* [Task brief]: The output should be every line below that includes the word "computer".

Excerpts from a dataset:
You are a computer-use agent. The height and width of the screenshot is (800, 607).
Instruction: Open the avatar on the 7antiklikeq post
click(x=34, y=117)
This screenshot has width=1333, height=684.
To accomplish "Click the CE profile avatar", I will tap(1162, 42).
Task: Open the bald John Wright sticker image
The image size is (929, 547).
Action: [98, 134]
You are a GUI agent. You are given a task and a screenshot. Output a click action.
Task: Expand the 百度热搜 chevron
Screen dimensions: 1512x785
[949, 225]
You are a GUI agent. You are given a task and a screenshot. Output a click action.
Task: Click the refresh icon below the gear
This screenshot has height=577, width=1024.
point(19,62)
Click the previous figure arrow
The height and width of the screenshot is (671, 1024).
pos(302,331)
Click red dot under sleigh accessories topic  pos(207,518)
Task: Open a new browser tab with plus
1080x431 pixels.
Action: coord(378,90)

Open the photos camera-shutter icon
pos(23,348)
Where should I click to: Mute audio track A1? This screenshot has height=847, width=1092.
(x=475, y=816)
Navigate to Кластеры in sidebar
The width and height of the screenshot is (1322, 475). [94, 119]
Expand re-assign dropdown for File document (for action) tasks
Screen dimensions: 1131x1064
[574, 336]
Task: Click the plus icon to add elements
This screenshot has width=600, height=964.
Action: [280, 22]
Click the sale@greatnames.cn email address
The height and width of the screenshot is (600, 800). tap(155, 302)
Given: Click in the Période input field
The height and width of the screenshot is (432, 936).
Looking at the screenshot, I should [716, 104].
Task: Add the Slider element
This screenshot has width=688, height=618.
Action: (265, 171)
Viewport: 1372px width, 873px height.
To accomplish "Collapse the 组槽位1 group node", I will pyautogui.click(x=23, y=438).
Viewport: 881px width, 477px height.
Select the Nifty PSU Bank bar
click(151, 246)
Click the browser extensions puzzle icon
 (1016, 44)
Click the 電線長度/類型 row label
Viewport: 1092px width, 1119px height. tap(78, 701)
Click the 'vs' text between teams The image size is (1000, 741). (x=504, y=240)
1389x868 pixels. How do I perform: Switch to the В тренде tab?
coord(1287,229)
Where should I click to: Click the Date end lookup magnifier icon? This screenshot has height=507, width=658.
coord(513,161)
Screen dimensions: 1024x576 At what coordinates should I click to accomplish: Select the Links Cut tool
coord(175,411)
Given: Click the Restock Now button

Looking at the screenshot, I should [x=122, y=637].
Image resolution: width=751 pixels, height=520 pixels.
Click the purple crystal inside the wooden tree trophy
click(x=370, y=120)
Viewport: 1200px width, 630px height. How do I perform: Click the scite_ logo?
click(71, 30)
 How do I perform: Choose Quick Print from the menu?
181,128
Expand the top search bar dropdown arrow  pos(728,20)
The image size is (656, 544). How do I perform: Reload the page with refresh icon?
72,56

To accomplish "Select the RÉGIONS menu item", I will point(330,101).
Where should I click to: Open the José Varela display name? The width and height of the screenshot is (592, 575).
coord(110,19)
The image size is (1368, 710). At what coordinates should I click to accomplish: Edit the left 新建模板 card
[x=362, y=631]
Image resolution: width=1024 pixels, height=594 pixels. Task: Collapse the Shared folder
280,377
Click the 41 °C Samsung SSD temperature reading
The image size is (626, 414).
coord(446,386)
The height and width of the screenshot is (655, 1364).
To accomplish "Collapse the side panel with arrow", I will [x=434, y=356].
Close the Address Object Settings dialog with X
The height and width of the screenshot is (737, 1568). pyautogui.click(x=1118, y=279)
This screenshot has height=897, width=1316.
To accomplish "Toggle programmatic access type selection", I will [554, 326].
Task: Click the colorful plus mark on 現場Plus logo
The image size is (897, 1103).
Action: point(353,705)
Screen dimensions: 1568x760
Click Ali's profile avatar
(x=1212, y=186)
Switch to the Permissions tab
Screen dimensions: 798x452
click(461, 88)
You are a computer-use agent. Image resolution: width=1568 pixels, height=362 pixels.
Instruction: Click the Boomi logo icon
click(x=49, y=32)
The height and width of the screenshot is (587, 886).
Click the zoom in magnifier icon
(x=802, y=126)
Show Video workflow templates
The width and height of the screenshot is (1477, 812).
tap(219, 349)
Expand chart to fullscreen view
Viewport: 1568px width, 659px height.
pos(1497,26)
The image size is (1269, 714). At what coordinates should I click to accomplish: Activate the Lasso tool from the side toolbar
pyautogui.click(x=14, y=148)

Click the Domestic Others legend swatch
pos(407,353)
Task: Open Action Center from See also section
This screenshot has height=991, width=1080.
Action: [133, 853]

* [Answer for this exercise]:
You are a computer-use agent. The height and width of the screenshot is (800, 607).
You are a computer-use agent. Image resolution: width=1568 pixels, height=362 pixels.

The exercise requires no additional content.